Personal information
- Nationality: Ukrainian
- Born: 18 September 1992 (age 33) Sumy, Ukraine
- Height: 1.80 m (5 ft 11 in)
- Weight: 68 kg (150 lb)

Sport
- Sport: Beach volleyball

Medal record
Women's beach volleyball
Representing Ukraine
European Championships
| Gold medal – first place | 2025 Düsseldorf | Beach |
Volleyball World Beach Pro Tour
| Gold medal – first place | 2023 | Warsaw Future II |
| Gold medal – first place | 2024 | Chennai Challenge |
| Silver medal – second place | 2024 | Rakvere Future |
| Bronze medal – third place | 2024 | Ios Island Future |
| Bronze medal – third place | 2024 | Baden Future |
FIVB Beach Volleyball World Tour
| Silver medal – second place | 2019 | Langkawi Open |
| Silver medal – second place | 2019 | Aydin Masters |
| Bronze medal – third place | 2019 | Ljubljana Winter Edition |
| Bronze medal – third place | 2019 | SMM Pak Bara Beach in Satun |

= Maryna Hladun =

Ukrainian beach volleyball player

Maryna Hladun née Samoday (born 18 September 1992) is a Ukrainian beach volleyball player.

==Career==
Her brother Valeriy Samoday was a Ukrainian former beach volleyball player, who competed for Russia since 2016.
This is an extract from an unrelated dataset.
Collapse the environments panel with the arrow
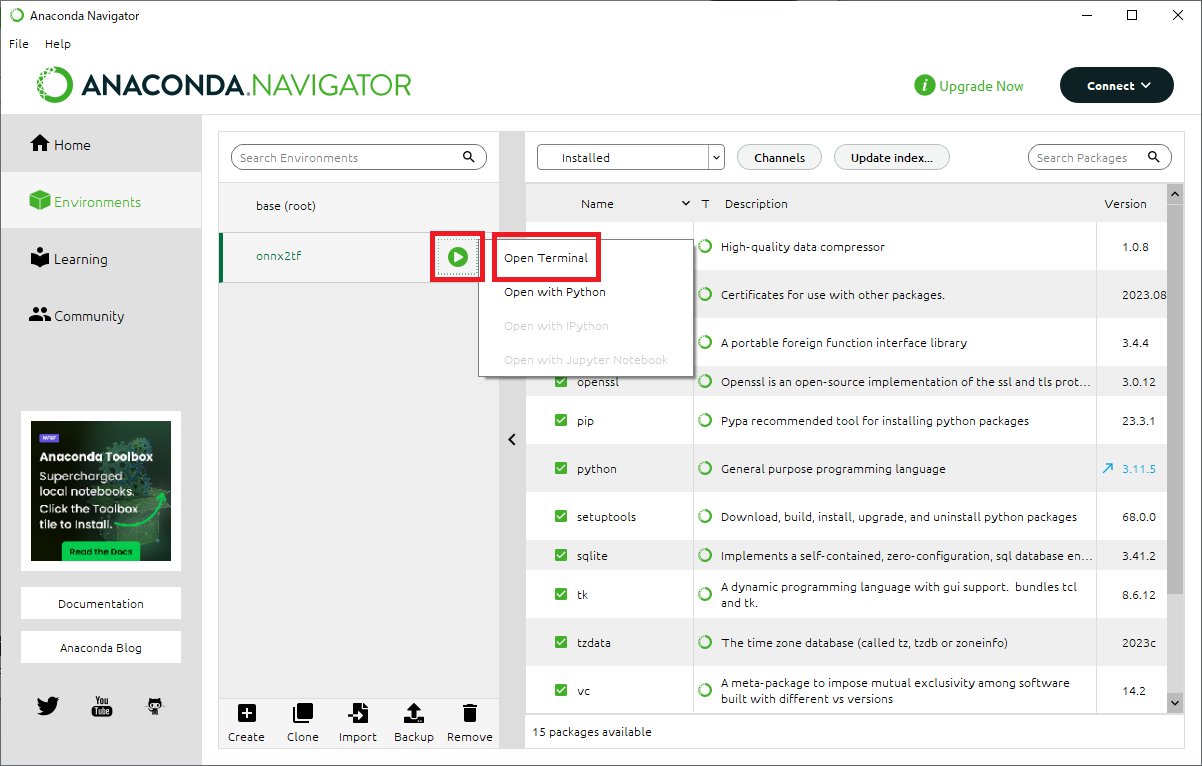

In 2008, she competed with Tetyana Sukach at the U18 European Championship in Loutraki, finishing in seventh place and at the U19 Beach Volleyball World Championships in The Hague, finishing in ninth place.

The following year she represented Ukraine at the European U20 Beach Volleyball Championships with Ksenia Chekmaryova, receiving 5th place.
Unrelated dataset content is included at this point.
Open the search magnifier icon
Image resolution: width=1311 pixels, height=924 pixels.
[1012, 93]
Competing with Elizaveta Sulima, Maryna finished twenty-fifth at the 2010 U19 Beach Volleyball World Championships, held in Porto, and the duo competed at the 2013 U22 European Beach Volleyball Championships in Varna, receiving 4th place.
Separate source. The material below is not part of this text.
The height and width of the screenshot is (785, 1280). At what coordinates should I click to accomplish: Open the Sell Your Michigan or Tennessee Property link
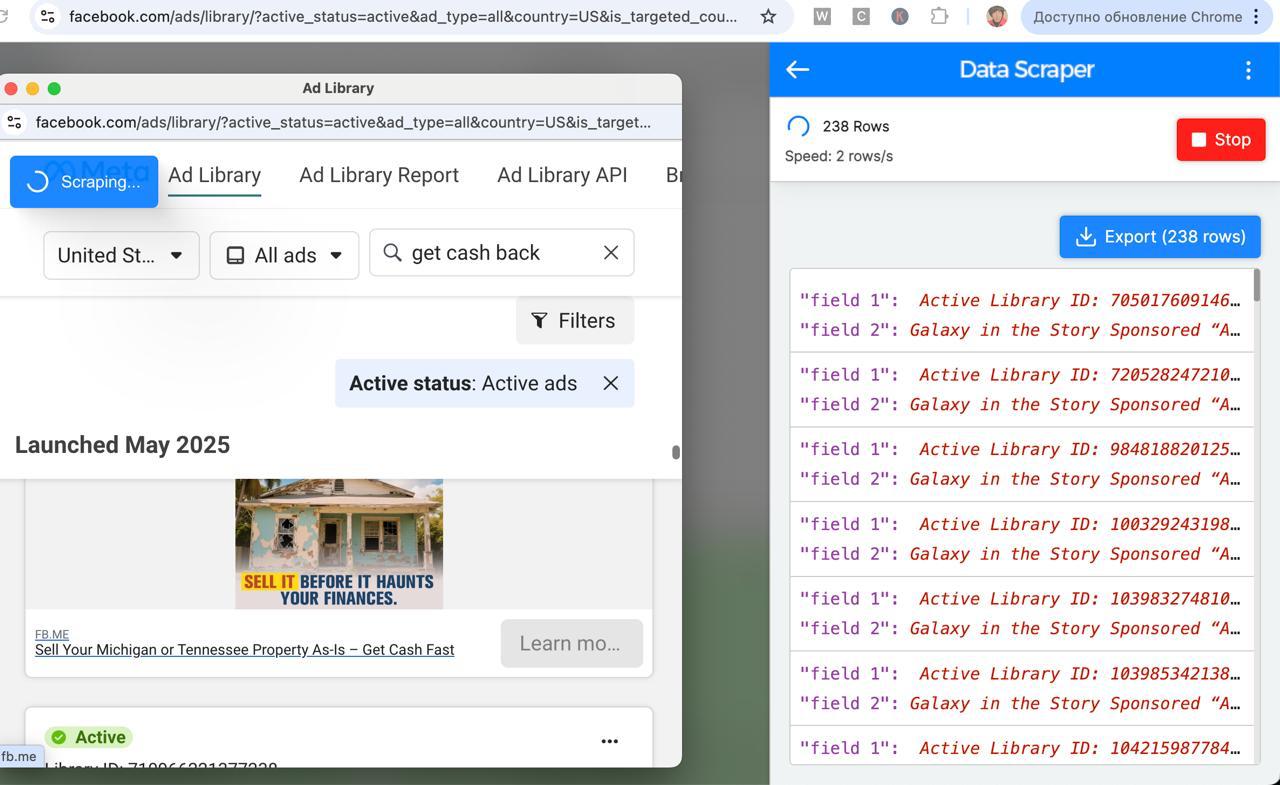click(244, 650)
At the 2019 FIVB Beach Volleyball World Tour Maryna won two silver and two bronze medals with Diana Lunina.

The following years, she competed with Tetiana Lazarenko at the 2023 Volleyball World Beach Pro Tour, winning a gold medal in Warsaw.

In 2024, Hladun competed at the European Beach Volleyball Championships with Tetiana Lazarenko, reaching the round of 16.

In 2025, Hladun won with Lazarenko the European Beach Volleyball Championships in Düsseldorf after have won the final game against the French team Clémence Vieira/Aline Chamereau. It is the first title in a European Beach Volleyball Championship for a Ukrainian team.